Disclaimer: I'm not J.K Rowling, my name happens to be Erin, so I obviously don't own anything!
Hello, this is Harry. I've been mourning for a while now about the letter that was written back to me from Herbal Essences. I happened to have a "Sorry for You Harry" ceremony in which I invited every Hogwarts student to come say "I'm sorry things didn't work out for you sir Harry Potter" to me. Hermione, Ron, and Dobby came before Severus Snape burst in and said "enough of this nonsense" (he's so ungrateful to me that Severus he is) and forced me to leave. Otherwise I'm sure the ceremony would've had quite a fine turn out, yes, I'm positively sure everybody from Hogwarts would've come and everyone else in the world too, but, sadly, I would have to say no to them coming because, although it would be very nice of them, I would lose sleep and end up looking tired which would not be good for my photo opportunities!
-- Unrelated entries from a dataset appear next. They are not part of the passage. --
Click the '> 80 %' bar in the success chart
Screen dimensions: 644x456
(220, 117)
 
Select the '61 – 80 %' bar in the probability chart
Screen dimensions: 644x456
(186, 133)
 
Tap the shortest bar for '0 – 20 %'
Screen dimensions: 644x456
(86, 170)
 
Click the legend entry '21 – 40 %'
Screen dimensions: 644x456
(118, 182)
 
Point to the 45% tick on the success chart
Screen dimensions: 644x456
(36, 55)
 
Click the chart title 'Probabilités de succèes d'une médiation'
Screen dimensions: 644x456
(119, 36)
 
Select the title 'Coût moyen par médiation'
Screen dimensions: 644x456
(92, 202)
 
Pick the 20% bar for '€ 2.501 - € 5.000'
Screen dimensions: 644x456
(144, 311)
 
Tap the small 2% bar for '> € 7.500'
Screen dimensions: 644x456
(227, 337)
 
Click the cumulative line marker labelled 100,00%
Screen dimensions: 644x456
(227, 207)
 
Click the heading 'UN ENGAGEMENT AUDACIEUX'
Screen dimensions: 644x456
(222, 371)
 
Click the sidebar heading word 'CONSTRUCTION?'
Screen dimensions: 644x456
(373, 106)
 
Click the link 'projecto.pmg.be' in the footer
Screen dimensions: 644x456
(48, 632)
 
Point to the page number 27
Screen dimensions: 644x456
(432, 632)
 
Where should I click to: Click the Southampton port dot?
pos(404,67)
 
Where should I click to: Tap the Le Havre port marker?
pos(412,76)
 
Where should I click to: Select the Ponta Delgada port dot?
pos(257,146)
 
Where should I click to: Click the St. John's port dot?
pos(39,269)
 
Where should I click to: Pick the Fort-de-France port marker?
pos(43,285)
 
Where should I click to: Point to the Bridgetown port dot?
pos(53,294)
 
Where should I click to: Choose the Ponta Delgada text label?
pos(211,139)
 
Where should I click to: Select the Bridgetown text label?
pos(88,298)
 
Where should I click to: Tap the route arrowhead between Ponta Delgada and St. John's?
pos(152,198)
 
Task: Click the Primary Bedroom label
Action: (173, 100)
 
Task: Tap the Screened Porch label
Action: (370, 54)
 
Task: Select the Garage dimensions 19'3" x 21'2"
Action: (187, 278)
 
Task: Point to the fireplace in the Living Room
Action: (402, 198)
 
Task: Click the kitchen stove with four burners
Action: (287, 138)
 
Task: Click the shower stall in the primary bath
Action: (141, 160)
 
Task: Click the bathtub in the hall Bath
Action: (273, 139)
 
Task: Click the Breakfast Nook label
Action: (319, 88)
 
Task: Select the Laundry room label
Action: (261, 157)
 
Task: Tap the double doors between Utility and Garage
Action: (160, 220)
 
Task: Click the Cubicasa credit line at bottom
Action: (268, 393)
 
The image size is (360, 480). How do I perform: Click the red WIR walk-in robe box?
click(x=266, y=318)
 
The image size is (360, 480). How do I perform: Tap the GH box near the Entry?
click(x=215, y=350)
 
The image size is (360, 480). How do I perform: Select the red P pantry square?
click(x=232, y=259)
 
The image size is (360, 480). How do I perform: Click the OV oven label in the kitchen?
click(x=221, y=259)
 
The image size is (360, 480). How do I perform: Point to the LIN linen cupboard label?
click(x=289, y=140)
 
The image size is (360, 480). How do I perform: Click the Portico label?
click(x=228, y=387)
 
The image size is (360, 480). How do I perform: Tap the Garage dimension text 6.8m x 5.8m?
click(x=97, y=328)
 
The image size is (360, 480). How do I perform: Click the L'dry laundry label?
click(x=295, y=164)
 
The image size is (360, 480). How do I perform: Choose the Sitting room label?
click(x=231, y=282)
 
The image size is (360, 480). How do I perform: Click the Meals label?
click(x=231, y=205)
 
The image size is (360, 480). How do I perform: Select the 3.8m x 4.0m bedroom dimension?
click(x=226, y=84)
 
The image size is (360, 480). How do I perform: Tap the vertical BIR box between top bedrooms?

Anyway, I figured I should let everybody see what caused me, the chosen one, (much better than "the boy who lived" don't you think?) to have such sadness and rage. Here it is.
Harry Potter,
We regret to inform you that we cannot have you model for our shampoo bottles. It is not that we do not appreciate the offer, but we don't use models for our products and we highly doubt that it would increase sales. You, Mr. Potter, are no exception. The pictures on our products are of flowers because they illustrate the name "Herbal Essences." You do not illustrate the name because you are neither "Herbal" or an "Essence." If we ever have models for our products you are welcome to come for the try-outs. However, the chances are very unlikely that that will occur.
Regretfully,
Herbal Essences
Wasn't that just crude? I'm going to go to the spa now.